Frequently Asked Questions
Should I avoid every provider with an FDA warning letter entirely?
That's a personal risk decision, not something we can tell you. The letters we cite are about marketing and labeling claims — implying FDA approval or misstating who compounds the product — not necessarily about contamination or manufacturing defects. Some people will treat any warning letter as disqualifying; others will read the specific letter and decide it doesn't change their decision. Either way, read the actual letter yourself rather than relying on a summary, including ours.
How is this different from your Top 5 list?
The Top 5 covers only providers with a clean FDA record. This page adds four more providers — some with genuinely low advertised prices — that currently carry an FDA warning letter, so you can see the full market and make your own call rather than relying on us to have found literally everyone.

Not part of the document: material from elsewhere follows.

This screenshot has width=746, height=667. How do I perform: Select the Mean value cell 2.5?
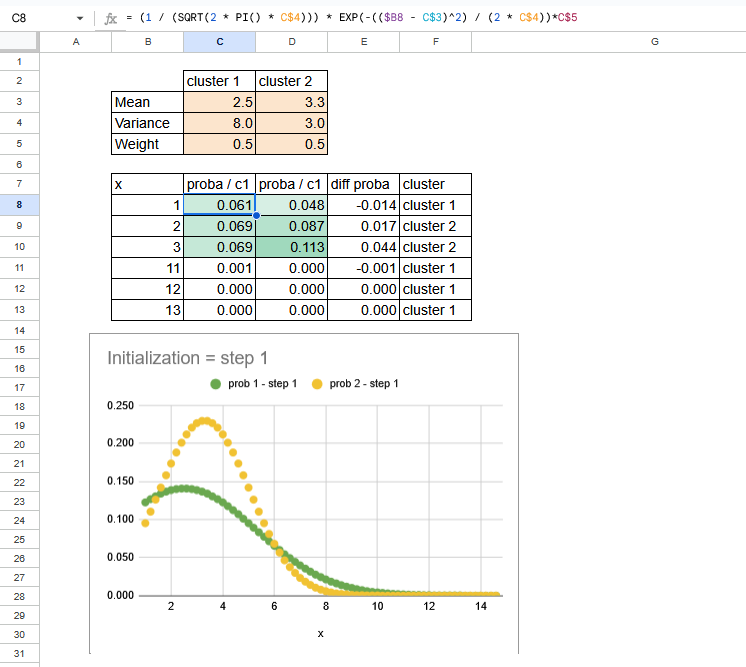coord(219,102)
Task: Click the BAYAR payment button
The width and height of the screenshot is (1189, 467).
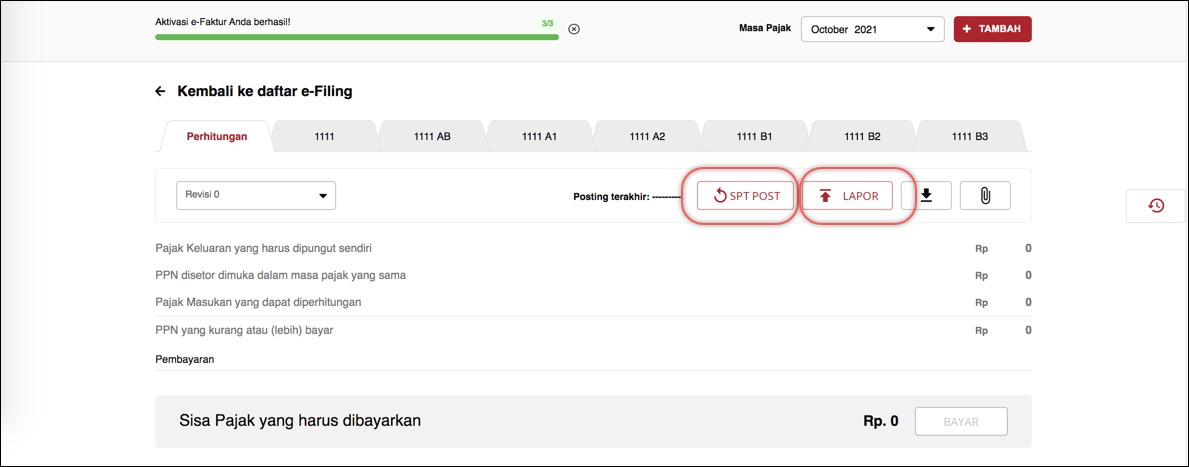Action: click(960, 422)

Why do the "flagged" providers show promotional prices instead of standard rates?
Several of these providers advertise a first-month or short-term promotional rate that reverts to a higher price afterward. We show both where we could verify the reversion price. If only a promotional rate is publicly available, we say so — don't assume the advertised number is what you'll pay every month.